You Might as Well Live
A young woman with two degrees and no job hits the streets of Palermo looking for work with only a Dorothy Parker poem to sustain her.
Ratty slippers, disheveled hair, puffy eyes, Ramona leafs through the newspaper that a kind hand slid under her door. At the kitchen table, a cup of coffee with milk and a piece of toast sit in front of her.
Her gaze falls upon the picture of an emaciated little boy with flies clustering at the corners of his mouth. Her stomach contracts: he’s just a child and he already looks like an old man. His forehead is covered with wrinkles. The wrinkles of hunger, Ramona says to herself, as she pensively gazes at this heart-wrenching image. Here’s someone who’s more desperate than I am. Is it pity she feels? Of course it is, but she realizes that her commiseration has quickly slipped from the child to her own self: thirty-two years old, fatherless, dual-degree magna cum laude, and jobless. Up until now she has lived off her mother’s pension, but with the introduction of the euro it’s lost half its purchasing power. She had to leave the tiny apartment near the university, which afforded her some degree of independence, and move back to her childhood home, where she sleeps on a couch in the dinette because her mother has rented out her room to a student.
Thirty-two years old, fatherless, dual-degree magna cum laude, and jobless.
Ramona has been getting up at seven for months now to go job hunting, but she’s found absolutely nothing. If she didn’t have the heated dinette to sleep in, if she couldn’t take advantage of whatever little groceries her mother shares with her, what would she do? It’s been a year since she’s bought a pair of shoes: both the blue flats and the black heels to go out at night are beat up and scuffed. I’ll have them fixed, she promises herself, even though she doesn’t know where. She’s never seen a shoe repair shop in the densely populated Zisa neighborhood where she lives. Do they even still exist?
Ramona starts leafing through the paper again, pausing distractedly at the center spread. A half-naked woman is featured in a beer ad. For a moment her mind, still sleepy, lingers groggily, searching for the connection between the beer and the suggestively undressed woman, but she can’t find it.
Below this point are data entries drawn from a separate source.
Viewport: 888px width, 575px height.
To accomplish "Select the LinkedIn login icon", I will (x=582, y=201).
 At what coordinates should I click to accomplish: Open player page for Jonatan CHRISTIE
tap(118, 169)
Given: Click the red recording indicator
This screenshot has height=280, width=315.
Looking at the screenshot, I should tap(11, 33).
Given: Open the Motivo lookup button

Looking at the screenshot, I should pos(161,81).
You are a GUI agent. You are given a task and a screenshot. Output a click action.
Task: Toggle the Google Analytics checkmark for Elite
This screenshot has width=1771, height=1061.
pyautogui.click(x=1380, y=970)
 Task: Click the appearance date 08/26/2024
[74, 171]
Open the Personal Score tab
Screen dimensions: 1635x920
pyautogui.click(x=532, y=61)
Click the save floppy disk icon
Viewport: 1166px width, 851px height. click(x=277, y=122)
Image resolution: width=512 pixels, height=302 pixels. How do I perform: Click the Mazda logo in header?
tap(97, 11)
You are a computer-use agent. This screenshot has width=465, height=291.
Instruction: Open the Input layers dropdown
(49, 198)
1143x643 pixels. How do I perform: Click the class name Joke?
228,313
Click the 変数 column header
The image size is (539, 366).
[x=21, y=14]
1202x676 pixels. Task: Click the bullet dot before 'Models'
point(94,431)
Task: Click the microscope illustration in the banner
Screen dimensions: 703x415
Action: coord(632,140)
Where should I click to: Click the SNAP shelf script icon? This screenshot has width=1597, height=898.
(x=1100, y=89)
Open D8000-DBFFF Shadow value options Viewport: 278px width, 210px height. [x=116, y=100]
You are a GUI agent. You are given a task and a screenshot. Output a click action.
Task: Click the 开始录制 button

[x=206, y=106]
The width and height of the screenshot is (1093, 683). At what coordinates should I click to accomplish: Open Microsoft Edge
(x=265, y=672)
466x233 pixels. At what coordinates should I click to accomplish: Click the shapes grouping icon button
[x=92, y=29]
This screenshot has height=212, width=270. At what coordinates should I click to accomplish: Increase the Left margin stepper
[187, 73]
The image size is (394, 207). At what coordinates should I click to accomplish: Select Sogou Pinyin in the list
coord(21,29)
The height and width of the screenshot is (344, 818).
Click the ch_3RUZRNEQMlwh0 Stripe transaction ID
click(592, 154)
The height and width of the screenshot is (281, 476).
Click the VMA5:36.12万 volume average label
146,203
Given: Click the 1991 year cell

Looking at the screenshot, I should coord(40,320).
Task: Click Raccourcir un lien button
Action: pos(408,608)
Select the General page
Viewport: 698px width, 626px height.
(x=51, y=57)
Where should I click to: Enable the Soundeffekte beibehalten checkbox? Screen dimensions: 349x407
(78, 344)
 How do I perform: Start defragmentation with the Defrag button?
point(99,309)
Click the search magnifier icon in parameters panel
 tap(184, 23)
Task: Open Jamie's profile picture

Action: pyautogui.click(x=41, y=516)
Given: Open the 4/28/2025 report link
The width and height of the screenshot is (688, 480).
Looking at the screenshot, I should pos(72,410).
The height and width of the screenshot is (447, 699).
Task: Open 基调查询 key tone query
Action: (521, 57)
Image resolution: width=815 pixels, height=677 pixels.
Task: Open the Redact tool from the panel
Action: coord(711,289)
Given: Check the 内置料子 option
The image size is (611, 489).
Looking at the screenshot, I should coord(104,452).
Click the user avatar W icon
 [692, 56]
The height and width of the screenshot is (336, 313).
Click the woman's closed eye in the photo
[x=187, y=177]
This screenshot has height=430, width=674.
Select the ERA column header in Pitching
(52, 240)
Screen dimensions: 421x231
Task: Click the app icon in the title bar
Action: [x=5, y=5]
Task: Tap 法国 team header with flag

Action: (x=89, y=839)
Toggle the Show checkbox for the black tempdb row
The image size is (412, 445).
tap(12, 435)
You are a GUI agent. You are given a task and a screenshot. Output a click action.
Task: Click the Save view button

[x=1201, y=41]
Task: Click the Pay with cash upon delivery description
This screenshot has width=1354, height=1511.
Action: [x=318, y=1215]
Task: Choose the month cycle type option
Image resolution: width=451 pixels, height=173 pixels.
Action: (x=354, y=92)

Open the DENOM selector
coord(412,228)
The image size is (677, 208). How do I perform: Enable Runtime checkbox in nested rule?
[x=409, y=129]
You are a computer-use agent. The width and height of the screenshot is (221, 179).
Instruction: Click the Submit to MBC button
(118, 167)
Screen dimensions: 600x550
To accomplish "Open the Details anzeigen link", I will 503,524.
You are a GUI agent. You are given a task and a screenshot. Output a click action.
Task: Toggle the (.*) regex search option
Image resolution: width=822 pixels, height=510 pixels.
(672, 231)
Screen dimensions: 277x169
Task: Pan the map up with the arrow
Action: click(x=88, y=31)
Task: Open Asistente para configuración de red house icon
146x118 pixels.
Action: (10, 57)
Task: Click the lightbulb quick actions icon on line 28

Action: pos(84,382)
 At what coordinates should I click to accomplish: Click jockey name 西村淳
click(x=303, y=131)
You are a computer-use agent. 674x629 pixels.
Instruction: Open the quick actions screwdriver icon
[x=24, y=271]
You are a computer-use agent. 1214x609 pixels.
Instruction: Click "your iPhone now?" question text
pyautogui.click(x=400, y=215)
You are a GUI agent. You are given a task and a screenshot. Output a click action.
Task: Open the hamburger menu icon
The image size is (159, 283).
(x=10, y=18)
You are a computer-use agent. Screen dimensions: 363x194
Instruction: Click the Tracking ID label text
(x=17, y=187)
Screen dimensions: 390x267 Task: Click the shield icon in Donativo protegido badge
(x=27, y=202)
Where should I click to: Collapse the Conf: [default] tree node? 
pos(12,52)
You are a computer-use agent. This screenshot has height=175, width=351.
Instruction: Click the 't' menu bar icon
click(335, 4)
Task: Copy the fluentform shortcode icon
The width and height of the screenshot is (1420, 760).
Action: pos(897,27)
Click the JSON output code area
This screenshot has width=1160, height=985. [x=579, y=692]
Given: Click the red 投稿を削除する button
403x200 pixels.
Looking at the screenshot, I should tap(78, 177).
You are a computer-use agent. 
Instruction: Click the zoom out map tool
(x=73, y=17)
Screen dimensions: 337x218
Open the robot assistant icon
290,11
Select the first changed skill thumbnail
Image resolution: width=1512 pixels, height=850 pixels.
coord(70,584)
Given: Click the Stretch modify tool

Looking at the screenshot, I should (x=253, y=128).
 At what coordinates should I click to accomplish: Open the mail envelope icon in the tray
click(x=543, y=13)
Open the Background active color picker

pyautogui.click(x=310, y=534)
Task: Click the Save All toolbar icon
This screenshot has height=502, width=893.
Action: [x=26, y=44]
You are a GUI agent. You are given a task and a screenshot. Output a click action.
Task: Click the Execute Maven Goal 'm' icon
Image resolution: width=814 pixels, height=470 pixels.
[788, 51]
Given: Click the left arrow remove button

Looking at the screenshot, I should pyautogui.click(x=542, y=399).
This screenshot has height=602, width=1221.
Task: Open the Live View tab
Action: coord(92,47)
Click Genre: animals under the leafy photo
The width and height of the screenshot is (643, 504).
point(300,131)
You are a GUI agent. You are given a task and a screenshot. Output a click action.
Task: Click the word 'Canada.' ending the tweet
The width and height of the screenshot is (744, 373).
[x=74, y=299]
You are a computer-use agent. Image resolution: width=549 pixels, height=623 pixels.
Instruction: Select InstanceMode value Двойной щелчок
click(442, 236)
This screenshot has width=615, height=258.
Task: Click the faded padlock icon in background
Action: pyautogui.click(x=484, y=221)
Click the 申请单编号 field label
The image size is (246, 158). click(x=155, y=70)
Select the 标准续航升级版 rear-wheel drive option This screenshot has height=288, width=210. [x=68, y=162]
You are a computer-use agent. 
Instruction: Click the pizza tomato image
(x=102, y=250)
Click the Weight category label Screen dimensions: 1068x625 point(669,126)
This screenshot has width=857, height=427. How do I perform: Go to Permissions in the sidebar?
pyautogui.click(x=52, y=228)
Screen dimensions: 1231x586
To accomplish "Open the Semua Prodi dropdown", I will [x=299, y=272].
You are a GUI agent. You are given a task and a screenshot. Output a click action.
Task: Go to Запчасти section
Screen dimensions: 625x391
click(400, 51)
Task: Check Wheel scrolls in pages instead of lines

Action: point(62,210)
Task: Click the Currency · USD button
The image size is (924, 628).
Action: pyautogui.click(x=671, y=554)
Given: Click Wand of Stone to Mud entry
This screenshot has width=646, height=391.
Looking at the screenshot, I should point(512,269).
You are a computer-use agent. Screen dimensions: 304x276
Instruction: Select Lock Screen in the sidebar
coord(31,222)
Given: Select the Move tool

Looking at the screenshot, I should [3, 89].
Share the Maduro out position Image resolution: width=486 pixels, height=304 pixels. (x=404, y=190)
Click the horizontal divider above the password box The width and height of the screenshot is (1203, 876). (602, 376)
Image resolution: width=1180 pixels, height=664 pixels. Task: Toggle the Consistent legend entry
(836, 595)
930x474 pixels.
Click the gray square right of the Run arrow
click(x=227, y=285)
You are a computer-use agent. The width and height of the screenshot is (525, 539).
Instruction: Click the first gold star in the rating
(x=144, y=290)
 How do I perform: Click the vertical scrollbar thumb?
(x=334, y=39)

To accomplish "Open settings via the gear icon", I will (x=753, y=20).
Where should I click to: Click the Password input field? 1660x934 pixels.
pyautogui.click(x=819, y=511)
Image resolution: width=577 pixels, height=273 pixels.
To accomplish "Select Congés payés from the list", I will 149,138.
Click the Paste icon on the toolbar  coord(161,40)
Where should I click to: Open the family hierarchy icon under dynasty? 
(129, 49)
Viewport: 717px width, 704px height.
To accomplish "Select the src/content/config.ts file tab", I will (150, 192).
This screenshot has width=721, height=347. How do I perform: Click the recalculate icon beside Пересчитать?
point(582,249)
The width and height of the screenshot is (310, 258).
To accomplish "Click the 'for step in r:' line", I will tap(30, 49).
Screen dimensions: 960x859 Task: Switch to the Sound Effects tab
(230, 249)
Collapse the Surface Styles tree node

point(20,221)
Finally, here is the classifieds page. “Shampoo assistant for hair salon wanted.” Red checkmark. Why not? Further below there’s an ad for a delivery boy from a bakery. But could a delivery girl also apply, or not? Checkmark on that one too. “Bricklayer wanted,” “housekeeper wanted,” “model for the new line of Comfort and Seduction swimsuits wanted,” checkmark or not? A recent grotesque experience at a modeling audition for a Candy panties ad comes to her mind. She found herself trapped in a pink parlor with only a pair of cherry-red panties on while a bald, paunchy, self-styled director instructed her to bend over, lift her leg, push out her chest. Meanwhile, a mustachioed photographer, squatting on the floor, was wielding a large camera that flashed and sounded like a spark-ignition engine. The director forced her to assume increasingly demeaning postures and she complied, albeit reluctantly, hoping it would soon be over and she’d walk out with a little money in her pocket. But it got worse. The bald, paunchy director asked her to take off her panties “to take the shoot to the next level,” and as she mumbled that was not part of the deal, she found him beside her on the loveseat undoing his pants. In the meantime the photographer with the bushy moustache kept shooting. At that point she had fled the scene swearing. She finished dressing as she ran down the stairs. Nope, no checkmark. She doesn’t think she’ll show up at 16 via degli Emiri to do an ad for the Comfort and Seduction swimsuits.
Wanted, wanted . . . “Door-to-door saleswoman, good appearance, own transportation.” No checkmark here either. She’s already done it once and has no desire to try it again. She was required to be at the agency at five in the morning with her old car bought on installments, pick up two briefcases filled with watches, and throw herself into the chaotic traffic with the appointment list on the dashboard. She climbed millions of stairs, knocked on hundreds of doors, came face to face with rude people, jerks, sleazebags. And when she finally found a nice person, she got stuck listening to some forlorn woman’s trials and tribulations. She was lucky if she sold two watches by the end of the week. Plus the money she spent on gas was more than what she made selling the damn watches. No, she was definitely not cut out to be a saleswoman. She always ended up taking pity on people or getting scammed.
“Seeking elderly caregiver for ninety-year-old retiree requiring assistance at home.” No checkmark. She’s already done that too and came out of it feeling like a wreck. Old Mr. Emilio was quiet, he never yelled, didn’t drool, but he wet himself as little as five minutes after she’d changed him. Just like a spiteful child. He actually smiled happily while she cleaned him up and changed him—and less than an hour later she’d smell urine. She would ask, “Mr. Emilio, did you wet yourself again?” and he’d hang his head, blushing.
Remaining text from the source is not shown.